▶ **Text**
After the Battle of the Bulge in early 1945, Allied armies advanced into the Rhineland in preparation for a massive assault into the heart of the Reich. Worms was a German strongpoint on the west bank of the Rhine, and the forces there resisted the Allied advance tenaciously. Worms was, thus, heavily bombed by the Royal Air Force and the U.S. Army Air Forces in two attacks on February 21 and March 18, 1945, respectively. A postwar survey estimated that 39% of the town's developed area was destroyed. The RAF attack on Feb. 21 was aimed at the main railway station on the edge of the inner city, and at chemical plants southwest of the inner city, but also destroyed large areas of the city centre. Carried out by 334 bombers, the attack in a few minutes rained 1,100 tons of bombs on the inner city, and Worms Cathedral was among the buildings set on fire. The Americans did not enter the city until the Rhine crossings began after the seizure of the Remagen Bridge.

▶ **Task brief**
In the text on the bombing of Worms, how many bombers carried out the RAF attack of February 21, 1945?

▶ **Information provided**

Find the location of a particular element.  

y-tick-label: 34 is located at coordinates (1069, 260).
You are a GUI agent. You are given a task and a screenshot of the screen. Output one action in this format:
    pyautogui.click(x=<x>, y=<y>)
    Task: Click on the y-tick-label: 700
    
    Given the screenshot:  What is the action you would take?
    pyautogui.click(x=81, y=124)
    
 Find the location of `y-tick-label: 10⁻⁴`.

▶ **Exercise solution**
334 bombers.